State's Office of the Special Envoy to Monitor & Combat Anti-Semitism hosted an online symposium – attended by White House official Neera Tanden and U.K. Labour Party-tied Center for Countering Digital Hate – in which "domestic and foreign government officials colluded directly with Big Tech" to censor purposed harms.

The Biden White House promoted "AI algorithms to censor speech and debate" through its National Strategy to Counter Antisemitism, which also called on Congress to punish platforms that insufficiently censor undefined hate, "creating a nebulous standard that would make it easy for government officials to coerce platforms into silencing their critics," the report says.

Secretary Blinken makes the first of several appearances in what MRC calls "The Framework for Censorship" – the Global Engagement Center's Framework to Counter Foreign State Information Manipulation, which roped in countries including Canada, the U.K. and even tiny Montenegro to fund "censorship organizations" and direct platforms to censor.

He's mentioned in the funding of NewsGuard by agencies and components including State and its Bureau of Democracy, Human Rights & Labor, Defense and its Air Force and Army, and the U.S.-funded National Endowment for Democracy.

The prior administration "covertly defied" the non-reauthorization of GEC by Congress in December, MRC said, by seeking "to hide career bureaucrats doing censorship work in various sub-cabinet agencies," including a new Counter Foreign Information Manipulation & Interference Hub and State's DHRL, where some GEC staff were tasked with "information integrity."

MRC's recommendations for Trump include removing officials involved in censorship, such as National Science Foundation Director Sethuraman Panchanathan for overseeing the "Track F" grants that target misinformation or disinformation, and defunding "censorship outfits" such as the Poynter Institute, whose fact-checker deemed the COVID-19 lab-leak theory a lie.

It called on Congress to "provide justice for victims of censorship" such as through a bill by Rep.
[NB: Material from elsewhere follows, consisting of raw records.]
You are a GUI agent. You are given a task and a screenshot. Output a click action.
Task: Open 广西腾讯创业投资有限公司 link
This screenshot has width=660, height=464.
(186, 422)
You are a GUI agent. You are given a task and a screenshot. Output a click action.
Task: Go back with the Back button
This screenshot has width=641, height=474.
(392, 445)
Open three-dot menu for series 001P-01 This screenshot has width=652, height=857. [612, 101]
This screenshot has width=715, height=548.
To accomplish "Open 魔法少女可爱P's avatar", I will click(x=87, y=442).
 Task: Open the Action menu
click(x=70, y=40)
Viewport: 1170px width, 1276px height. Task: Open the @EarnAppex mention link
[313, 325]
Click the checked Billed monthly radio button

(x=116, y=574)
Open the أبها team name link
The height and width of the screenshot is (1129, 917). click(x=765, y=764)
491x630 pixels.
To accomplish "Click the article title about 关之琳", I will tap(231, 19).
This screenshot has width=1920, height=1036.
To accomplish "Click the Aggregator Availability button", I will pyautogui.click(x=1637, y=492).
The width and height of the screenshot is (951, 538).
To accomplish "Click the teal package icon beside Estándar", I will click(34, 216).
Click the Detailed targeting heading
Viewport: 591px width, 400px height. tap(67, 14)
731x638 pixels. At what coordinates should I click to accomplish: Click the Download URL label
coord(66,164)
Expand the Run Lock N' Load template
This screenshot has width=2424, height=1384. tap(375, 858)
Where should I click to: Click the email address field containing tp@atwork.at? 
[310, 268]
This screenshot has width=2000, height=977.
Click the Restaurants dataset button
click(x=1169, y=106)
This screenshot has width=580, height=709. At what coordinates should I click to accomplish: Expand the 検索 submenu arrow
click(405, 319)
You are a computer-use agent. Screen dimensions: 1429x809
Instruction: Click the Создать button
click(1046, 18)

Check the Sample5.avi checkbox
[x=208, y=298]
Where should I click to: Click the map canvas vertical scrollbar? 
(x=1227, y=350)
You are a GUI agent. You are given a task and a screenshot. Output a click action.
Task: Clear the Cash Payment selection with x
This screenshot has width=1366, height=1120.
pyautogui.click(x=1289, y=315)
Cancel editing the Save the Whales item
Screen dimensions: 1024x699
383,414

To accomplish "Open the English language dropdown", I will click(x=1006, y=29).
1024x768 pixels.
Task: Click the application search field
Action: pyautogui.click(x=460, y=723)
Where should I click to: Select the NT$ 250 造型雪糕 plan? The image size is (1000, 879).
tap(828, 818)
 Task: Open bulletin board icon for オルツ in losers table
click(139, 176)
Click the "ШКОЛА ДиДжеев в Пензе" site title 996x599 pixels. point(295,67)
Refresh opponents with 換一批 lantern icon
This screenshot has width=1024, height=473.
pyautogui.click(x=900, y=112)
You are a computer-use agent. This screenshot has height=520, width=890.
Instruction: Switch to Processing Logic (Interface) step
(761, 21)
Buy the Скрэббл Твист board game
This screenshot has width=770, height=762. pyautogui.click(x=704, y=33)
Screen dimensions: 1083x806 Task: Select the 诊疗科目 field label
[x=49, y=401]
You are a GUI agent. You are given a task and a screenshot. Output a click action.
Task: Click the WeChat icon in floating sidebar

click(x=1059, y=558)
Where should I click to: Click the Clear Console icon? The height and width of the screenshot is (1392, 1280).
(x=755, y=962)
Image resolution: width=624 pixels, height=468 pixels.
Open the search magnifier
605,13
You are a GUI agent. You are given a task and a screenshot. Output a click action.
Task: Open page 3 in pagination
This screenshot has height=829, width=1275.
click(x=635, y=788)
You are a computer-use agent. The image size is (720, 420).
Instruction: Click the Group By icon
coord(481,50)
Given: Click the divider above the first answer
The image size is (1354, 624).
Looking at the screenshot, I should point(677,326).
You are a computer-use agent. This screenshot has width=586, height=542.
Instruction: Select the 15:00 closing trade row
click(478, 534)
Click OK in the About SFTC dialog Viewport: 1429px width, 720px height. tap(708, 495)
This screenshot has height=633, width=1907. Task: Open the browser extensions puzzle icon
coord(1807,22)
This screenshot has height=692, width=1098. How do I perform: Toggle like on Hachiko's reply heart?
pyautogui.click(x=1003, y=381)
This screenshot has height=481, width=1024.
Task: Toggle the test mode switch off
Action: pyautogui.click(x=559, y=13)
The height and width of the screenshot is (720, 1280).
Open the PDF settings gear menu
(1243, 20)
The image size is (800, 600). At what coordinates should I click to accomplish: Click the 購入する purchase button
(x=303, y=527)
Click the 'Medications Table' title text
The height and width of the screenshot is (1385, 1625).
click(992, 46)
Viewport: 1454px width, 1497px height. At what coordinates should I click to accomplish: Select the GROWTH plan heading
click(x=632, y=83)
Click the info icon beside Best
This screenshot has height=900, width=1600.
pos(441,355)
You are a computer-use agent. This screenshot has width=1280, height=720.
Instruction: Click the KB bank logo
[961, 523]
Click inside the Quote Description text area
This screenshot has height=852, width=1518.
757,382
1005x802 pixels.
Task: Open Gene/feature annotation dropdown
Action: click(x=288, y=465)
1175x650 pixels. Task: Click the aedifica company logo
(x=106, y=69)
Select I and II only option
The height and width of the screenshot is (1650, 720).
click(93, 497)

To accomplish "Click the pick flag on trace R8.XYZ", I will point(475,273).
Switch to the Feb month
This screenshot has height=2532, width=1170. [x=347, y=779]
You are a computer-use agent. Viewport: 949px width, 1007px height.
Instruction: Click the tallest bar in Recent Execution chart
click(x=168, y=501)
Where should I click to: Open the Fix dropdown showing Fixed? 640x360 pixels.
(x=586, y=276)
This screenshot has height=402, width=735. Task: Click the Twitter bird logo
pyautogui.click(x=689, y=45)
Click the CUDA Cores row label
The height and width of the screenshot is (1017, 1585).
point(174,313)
Harriet Hageman, R-Wyoming, that resembles last session's Censorship Accountability Act, which created a private right of action to sue federal officials for First Amendment violations.

"Congress should reassert its constitutional authority and rescind its vast, unconstitutional delegation of power to independent agencies like the National Labor Relations Board and Securities & Exchange Commission," MRC said.